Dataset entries
===

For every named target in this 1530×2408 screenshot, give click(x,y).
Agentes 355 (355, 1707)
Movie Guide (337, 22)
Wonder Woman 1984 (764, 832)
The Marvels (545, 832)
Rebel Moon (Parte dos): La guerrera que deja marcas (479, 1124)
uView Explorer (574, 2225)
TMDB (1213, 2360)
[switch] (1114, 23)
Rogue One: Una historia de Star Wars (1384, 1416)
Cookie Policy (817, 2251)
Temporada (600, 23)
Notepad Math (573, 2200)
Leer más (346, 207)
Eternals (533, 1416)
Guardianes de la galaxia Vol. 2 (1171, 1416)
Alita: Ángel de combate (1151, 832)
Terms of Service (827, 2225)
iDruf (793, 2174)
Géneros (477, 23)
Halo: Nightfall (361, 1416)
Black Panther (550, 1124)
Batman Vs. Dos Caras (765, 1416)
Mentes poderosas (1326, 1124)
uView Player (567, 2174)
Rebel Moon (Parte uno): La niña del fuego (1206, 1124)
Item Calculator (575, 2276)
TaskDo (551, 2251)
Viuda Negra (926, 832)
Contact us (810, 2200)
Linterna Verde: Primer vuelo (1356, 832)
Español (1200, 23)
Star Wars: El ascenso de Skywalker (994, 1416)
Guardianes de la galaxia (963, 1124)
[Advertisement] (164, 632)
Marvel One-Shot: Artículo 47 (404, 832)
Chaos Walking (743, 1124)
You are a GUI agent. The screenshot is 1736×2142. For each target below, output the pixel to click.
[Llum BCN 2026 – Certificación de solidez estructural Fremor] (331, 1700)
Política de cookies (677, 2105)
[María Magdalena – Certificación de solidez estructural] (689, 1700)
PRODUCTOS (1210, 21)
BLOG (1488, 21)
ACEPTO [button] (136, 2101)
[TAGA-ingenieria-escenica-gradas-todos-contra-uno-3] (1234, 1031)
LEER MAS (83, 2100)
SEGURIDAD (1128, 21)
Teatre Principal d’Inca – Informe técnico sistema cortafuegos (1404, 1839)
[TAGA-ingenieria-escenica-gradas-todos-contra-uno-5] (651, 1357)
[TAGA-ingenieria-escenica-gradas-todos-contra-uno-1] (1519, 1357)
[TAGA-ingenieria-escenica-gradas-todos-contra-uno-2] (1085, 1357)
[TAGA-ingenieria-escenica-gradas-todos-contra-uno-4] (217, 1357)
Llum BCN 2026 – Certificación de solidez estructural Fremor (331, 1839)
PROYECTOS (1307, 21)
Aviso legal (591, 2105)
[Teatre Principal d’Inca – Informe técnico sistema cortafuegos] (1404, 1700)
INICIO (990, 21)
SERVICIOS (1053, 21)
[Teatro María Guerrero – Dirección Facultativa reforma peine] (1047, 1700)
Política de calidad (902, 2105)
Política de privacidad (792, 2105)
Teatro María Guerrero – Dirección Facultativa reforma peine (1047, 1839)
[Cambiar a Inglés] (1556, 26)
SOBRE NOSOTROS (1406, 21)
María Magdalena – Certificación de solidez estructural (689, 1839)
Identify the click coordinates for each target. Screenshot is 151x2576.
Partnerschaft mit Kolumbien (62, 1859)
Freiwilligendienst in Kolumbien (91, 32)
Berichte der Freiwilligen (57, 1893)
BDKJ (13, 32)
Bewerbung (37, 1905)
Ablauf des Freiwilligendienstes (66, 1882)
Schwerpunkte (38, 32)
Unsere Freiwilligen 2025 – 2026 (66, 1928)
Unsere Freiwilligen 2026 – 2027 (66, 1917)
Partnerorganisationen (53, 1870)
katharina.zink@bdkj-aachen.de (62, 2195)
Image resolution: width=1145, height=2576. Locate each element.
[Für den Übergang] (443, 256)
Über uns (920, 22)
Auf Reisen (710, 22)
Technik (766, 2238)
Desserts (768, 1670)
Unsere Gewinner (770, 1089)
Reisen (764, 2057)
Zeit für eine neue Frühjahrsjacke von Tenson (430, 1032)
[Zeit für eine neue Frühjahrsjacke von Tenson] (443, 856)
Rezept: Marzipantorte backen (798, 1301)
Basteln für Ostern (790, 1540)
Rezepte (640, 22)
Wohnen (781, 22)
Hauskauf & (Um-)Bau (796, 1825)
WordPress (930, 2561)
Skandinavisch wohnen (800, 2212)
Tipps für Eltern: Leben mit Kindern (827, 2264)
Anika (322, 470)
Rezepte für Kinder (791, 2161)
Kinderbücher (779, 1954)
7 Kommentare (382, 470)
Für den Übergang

===

- Aim of the task:
Write out once more the lines above beginning at the line with "Reisen (764, 2057)"; continue through the final line and stop there.

- Task response:
Reisen (764, 2057)
Zeit für eine neue Frühjahrsjacke von Tenson (430, 1032)
[Zeit für eine neue Frühjahrsjacke von Tenson] (443, 856)
Rezept: Marzipantorte backen (798, 1301)
Basteln für Ostern (790, 1540)
Rezepte (640, 22)
Wohnen (781, 22)
Hauskauf & (Um-)Bau (796, 1825)
WordPress (930, 2561)
Skandinavisch wohnen (800, 2212)
Tipps für Eltern: Leben mit Kindern (827, 2264)
Anika (322, 470)
Rezepte für Kinder (791, 2161)
Kinderbücher (779, 1954)
7 Kommentare (382, 470)
Für den Übergang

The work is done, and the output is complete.